One of the many pains of working with the October 2008 CTP of VS2010 (aka Rosario) is that on top of everything else, it actually timebombed on January 1st 2009. This means that you have to run the virtual machine disconnected from the clock. Unsurprisingly all of the virtualization packages on the market try their hardest to do you doing crazy things like that. For a start, both VMWare and Virtual PC will set the CMOS clock date/time to be the time that you created / converted the machine. This means you have to be lightening fast on your F2 button to get into the BIOS setup screen to set the clock back.

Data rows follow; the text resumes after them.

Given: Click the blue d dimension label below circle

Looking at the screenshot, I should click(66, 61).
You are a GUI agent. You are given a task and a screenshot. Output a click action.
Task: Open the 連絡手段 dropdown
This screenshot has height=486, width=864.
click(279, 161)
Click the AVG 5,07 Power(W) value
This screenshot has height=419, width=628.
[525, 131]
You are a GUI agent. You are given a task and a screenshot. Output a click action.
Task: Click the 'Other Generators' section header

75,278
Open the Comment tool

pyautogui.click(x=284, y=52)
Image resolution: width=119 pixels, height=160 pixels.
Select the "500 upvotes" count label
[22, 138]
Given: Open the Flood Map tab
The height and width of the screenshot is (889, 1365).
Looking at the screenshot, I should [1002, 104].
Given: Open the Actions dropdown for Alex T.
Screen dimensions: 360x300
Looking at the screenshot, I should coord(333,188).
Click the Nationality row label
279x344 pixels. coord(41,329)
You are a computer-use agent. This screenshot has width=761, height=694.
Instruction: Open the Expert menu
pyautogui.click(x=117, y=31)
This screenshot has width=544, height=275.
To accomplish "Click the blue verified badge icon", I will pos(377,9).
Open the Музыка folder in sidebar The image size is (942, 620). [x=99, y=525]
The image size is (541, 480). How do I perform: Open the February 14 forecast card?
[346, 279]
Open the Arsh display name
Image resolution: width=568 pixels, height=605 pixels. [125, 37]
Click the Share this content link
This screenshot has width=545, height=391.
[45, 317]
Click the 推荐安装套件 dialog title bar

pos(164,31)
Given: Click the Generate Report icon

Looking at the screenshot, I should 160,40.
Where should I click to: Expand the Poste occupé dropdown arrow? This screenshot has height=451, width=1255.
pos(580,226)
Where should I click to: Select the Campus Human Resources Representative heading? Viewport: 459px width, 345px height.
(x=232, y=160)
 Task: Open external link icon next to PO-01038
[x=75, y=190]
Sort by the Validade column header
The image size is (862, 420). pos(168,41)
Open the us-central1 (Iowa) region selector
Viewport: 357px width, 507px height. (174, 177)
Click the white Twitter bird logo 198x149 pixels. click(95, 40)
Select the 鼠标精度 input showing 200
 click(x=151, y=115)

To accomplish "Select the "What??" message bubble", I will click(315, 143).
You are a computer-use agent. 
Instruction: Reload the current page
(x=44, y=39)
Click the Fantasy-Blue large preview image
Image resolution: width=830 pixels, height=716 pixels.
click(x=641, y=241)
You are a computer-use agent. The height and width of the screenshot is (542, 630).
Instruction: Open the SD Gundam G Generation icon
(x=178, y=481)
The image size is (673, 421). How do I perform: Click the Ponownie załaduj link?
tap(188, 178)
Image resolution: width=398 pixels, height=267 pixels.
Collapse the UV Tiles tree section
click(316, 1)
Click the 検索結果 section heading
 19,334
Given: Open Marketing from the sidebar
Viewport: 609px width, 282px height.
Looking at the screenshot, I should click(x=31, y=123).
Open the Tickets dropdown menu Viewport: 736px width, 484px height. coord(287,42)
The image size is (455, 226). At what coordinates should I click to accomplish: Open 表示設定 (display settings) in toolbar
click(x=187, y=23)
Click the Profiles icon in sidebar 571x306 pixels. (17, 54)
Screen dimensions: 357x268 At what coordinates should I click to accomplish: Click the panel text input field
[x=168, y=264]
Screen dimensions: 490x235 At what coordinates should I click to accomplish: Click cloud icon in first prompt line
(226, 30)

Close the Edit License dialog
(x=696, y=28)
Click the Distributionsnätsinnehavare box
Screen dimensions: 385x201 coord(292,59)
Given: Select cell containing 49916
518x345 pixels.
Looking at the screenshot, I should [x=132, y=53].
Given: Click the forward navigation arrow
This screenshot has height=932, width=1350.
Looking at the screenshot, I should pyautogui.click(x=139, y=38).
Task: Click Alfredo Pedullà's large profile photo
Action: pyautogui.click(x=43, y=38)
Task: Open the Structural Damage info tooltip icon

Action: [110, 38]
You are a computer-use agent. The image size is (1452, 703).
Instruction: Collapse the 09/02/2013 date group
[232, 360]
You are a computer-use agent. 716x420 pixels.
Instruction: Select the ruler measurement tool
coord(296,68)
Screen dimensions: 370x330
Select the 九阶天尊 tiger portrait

You also need to tell the virtual machine to disable clock synchronization. Brian Keller has a blog post on how to do this with Microsoft Virtual PC. However, I needed to figure it out on VMWare Fusion. Luckily the following PDF from VMWare came to my rescue (http://www.vmware.com/pdf/vmware_timekeeping.pdf). The document is a little painful to read through, but basically all you need to do is open up the .vmx file in TextEdit and add the following entries:
tools.syncTime = FALSE
time.synchronize.continue = FALSE
time.synchronize.restore = FALSE
time.synchronize.resume.disk = FALSE
time.synchronize.shrink = FALSE
time.synchronize.tools.startup = FALSE
Two of these caused me problems, first tool.syncTime was already set to false (likely because the Virtual PC image I converted already had time sync disabled). Next was “time.synchronize.tools.startup = FALSE”. This stops the VMWare tools from setting the guest OS time on OS startup and was missing from all the other posts I saw online about dealing with this issue.